__Task instructions__: Rewrite the part that opens with the line containing "Viewport: 1568px width, 435px" and closes with the line containing "Close the Local", putting "navigation trail" in place of "breadcrumb" and leaving everything else as it is.

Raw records

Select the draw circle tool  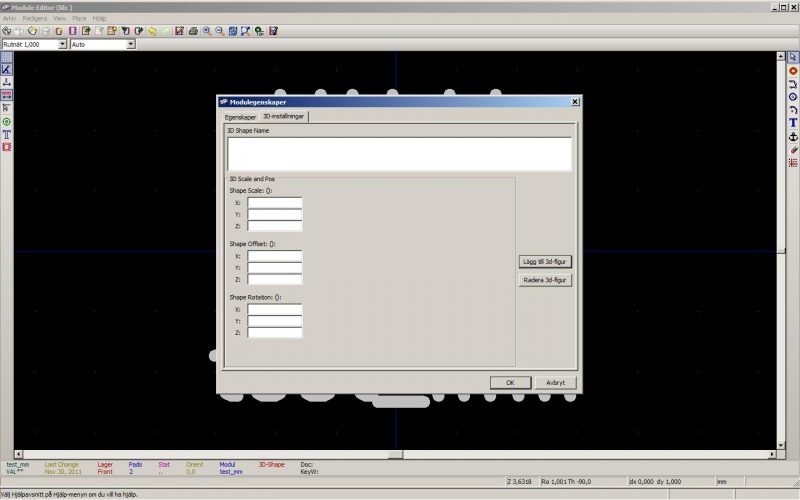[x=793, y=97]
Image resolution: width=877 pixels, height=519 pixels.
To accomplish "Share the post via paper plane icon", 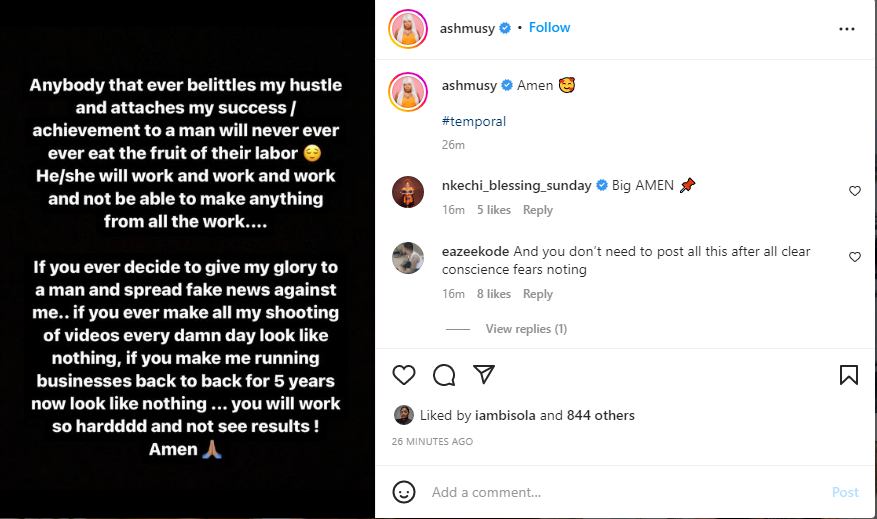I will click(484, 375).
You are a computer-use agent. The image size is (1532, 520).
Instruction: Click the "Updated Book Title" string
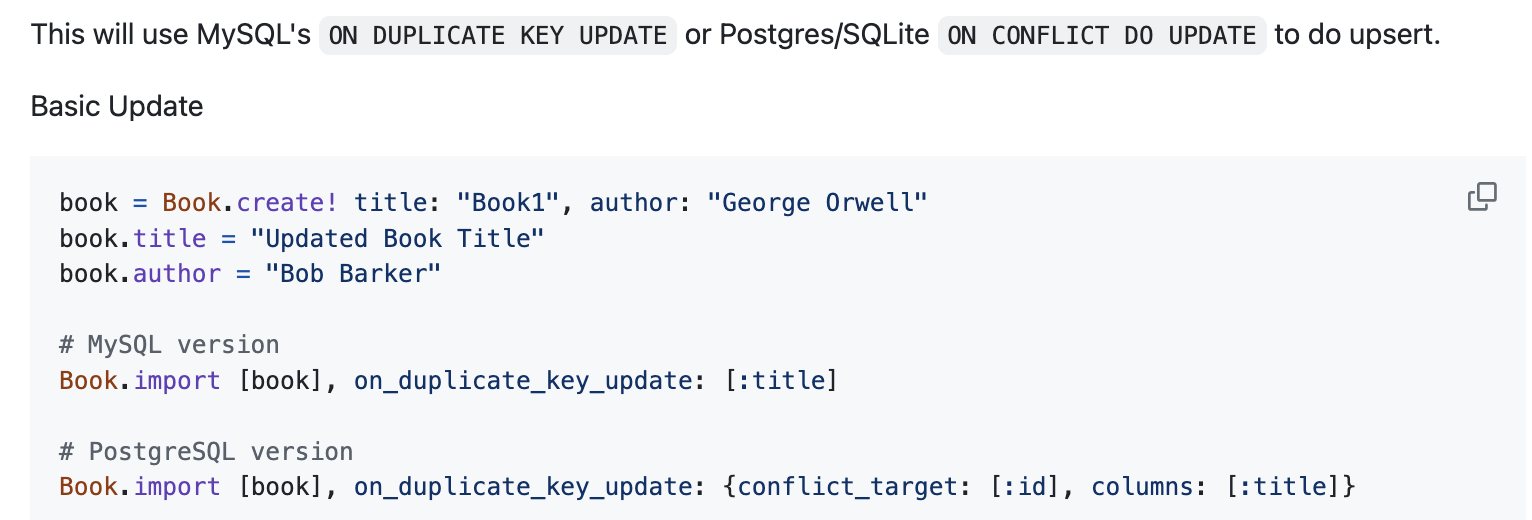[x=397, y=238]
---
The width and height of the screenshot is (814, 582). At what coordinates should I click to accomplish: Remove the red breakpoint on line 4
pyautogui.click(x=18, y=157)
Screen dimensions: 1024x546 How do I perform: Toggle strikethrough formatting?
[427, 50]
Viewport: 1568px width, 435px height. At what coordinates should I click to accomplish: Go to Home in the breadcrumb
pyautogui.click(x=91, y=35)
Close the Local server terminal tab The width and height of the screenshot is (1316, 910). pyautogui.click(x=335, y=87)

__Task response__:
Viewport: 1568px width, 435px height. At what coordinates should I click to accomplish: Go to Home in the navigation trail
pyautogui.click(x=91, y=35)
Close the Local server terminal tab The width and height of the screenshot is (1316, 910). pyautogui.click(x=335, y=87)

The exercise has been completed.